#### [WORK TO COMPLETE]
- a) In the virtual production passage, shorten the paragraph that begins "In the lead-up to the first round of testing on the volume" while keeping its main facts.
- b) Render this sentence from the virtual production passage in Spanish: "Company C is a London-based creative company that combines contemporary theatre and experimental immersive production design."
- c) Pull out the part of the virtual production passage word for word, starting with "Company C: Moving" and going on through "technologies’ (Company C, Application).".

#### [SELECTED PASSAGE]
+ + + + + + +

A second challenge was highlighted in the Playbook which records a ‘thought experiment’ outlined by Milham to illustrate the potential focus problems for the camera related to water reflections within their VP interface environment: ‘Take this scenario, in which a mobile LED door is suspended [horizontally] above physical water. Since the reflection appears the same distance from the water as it originates from the LED volume, the camera can either focus on the water, or the reflection, not both. This situation would also apply to mirrors or other reflective surfaces’ (Company B, HoD Technical, Playbook, Week 5).
This scenario was again documented by the 3D artist as a diagram for the Playbook (Figure 5), and concerns only the capture of light by the camera, rather than the sightlines of actors in relation to the camera and the digital scene. Nevertheless, many of the same considerations about the VP interface environment apply to both scenarios – in both cases the company reframed their response to the limitations of VP in the Virtual Art Department (VAD). The team also flagged the risk of generating ‘infinity reflections’ between virtual and physical surfaces – another example of unforeseen emergent properties that might undermine visual coherence and derail the filmmakers’ illusion. Company B, schematic showing the potential issue of ‘Infinity reflection between physical and virtual surfaces’ in VP. A diagram produced by the company in Week five for their Playbook, illustrating training insights gained from working with ILM mentor Ian Milham.
In the lead-up to the first round of testing on the volume, the team noted that ‘we were apprehensive about… the character taking a photo of the statue… Can we get our talent to take a photo live on-camera of the subject being portrayed on the LED Walls?’ The testing of this took place after an online training session on ‘Digital Character Workflow’, an entirely new skills area for them: ‘We have never used Metahumans before, or built an entire environment out of Quixel assets’ (Company B, HoD Technical, vlog, Week 2). The objective was for the actor to be captured while using their mobile phone to take a photograph of a digital human character who exists only within the digital scene. Insurmountable issues with screen refresh rates prevented this from being achieved within the time allotted, and the company ultimately addressed this issue in postproduction, where they knew they had the skills to deal with this emergent but undesirable property of their VP interface environment. None of these challenges prevented the company from delivering a successful pitch for the Production Zone and their final project.
Company C: Moving from immersive production and theatre to VP filmmaking
Company C is a London-based creative company that combines contemporary theatre and experimental immersive production design. Recently relaunched at the time of the programme, they are a company with ‘a proven track record in subsidised theatre, and a future in commercial transmedia productions exploring the creative application of VP and XR technologies’ (Company C, Application).
The proposal of company C was to create an innovative live multi-camera stage production, using VP to dramatise a semi-autobiographical ‘one-woman live stage show with four performer-camera operators’, and the aim of the project was to explore the notion of ‘disability as superpower using live motion capture and live virtual production techniques onstage’ (Company C, Application). The video element was to be created in Unreal Engine and presented through the LED volume, with several on-stage camera operators visible within the performance. The company proposed to make a proof-of-concept sizzle reel during VP Futures, for a production that will be ‘experienced live in an auditorium or digitally after the event through a 360 VR recording’ (Company C, Project Outline). The sizzle reel would provide a demonstrative continuity between the new technologies of VP new to the company and its customary ways of pitching projects and reaching audiences.

+ + + + + + +

#### [PROVIDED INFORMATION]
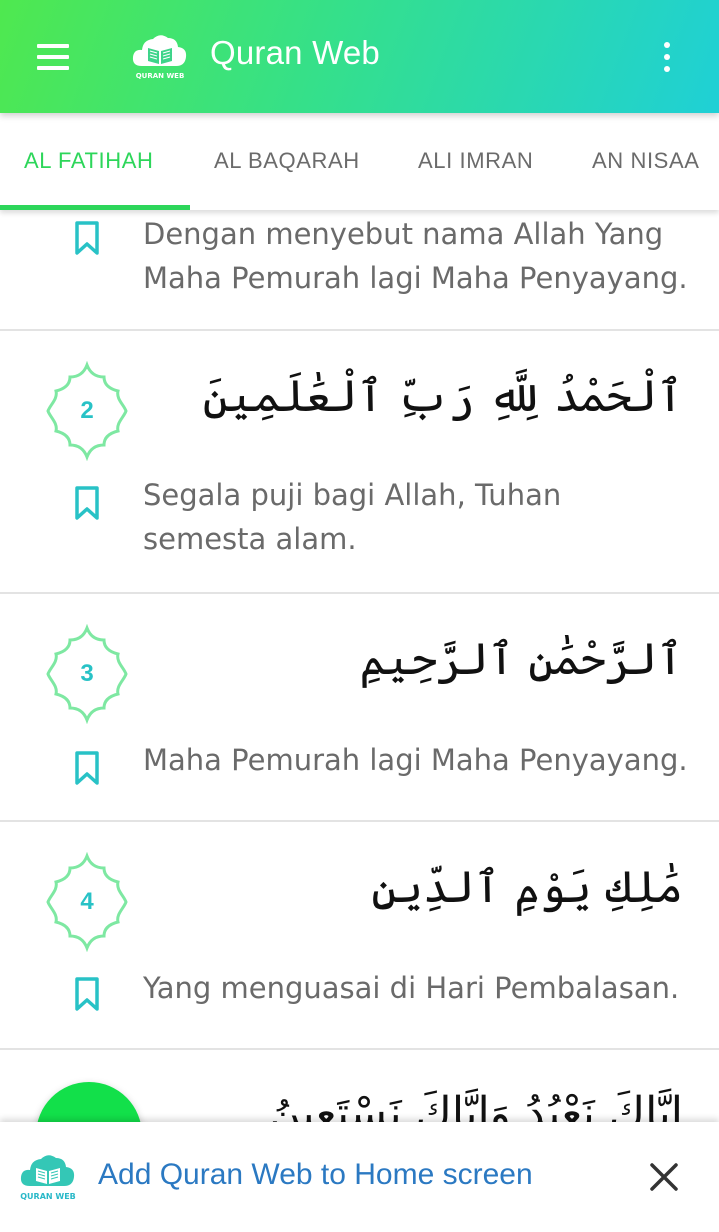 This screenshot has width=719, height=1232. What do you see at coordinates (412, 988) in the screenshot?
I see `verse-translation: Yang menguasai di Hari Pembalasan.` at bounding box center [412, 988].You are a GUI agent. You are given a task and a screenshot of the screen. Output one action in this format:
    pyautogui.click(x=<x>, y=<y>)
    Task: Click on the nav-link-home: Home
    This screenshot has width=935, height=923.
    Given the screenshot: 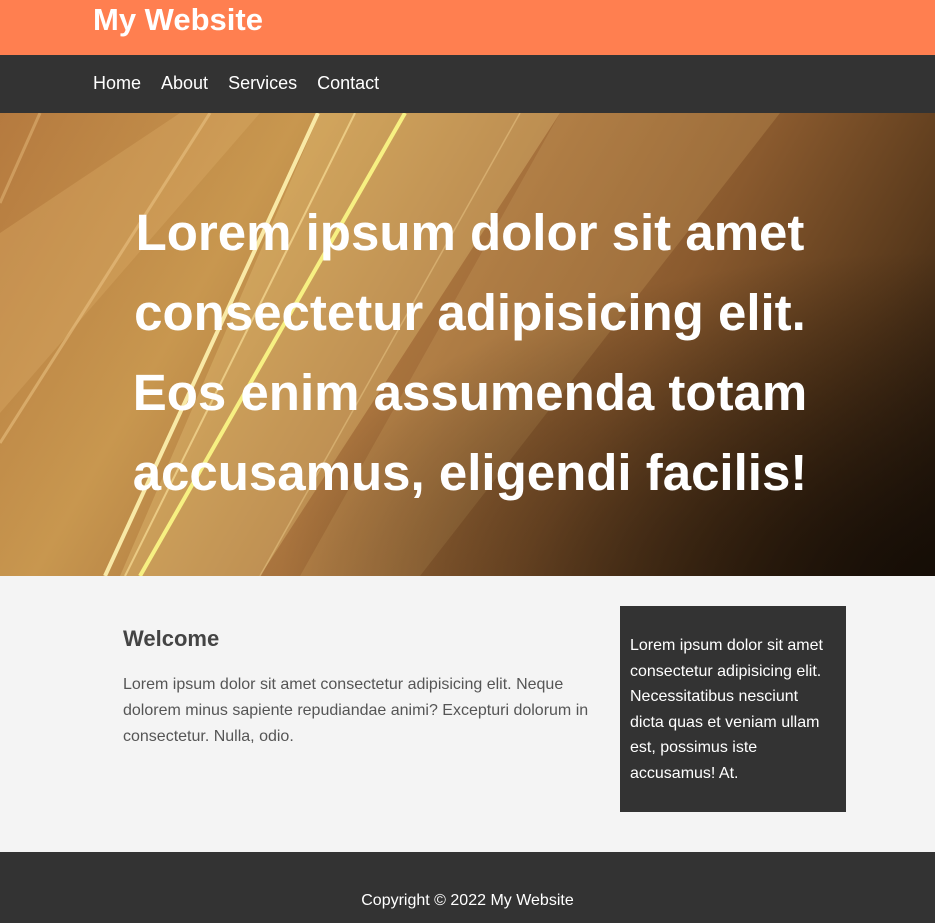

+ + + + + + +

#### [EXERCISE RESPONSES]
- a) Before the first volume test, the team worried about whether an actor could take a photo live on camera of a subject shown on the LED walls. They tested this after an online "Digital Character Workflow" training session, a completely new skill area for them, since they had never used Metahumans or built an environment entirely from Quixel assets. The goal was to film an actor using a mobile phone to photograph a digital human who existed only in the digital scene. Screen refresh rate problems made this impossible in the time available, so the company fixed it in postproduction, where they knew they had the needed skills. None of these challenges stopped them from delivering a successful pitch for the Production Zone and their final project.

- b) Company C es una empresa creativa con sede en Londres que combina el teatro contemporáneo y el diseño experimental de producción inmersiva.

- c)
Company C: Moving from immersive production and theatre to VP filmmaking
Company C is a London-based creative company that combines contemporary theatre and experimental immersive production design. Recently relaunched at the time of the programme, they are a company with ‘a proven track record in subsidised theatre, and a future in commercial transmedia productions exploring the creative application of VP and XR technologies’ (Company C, Application).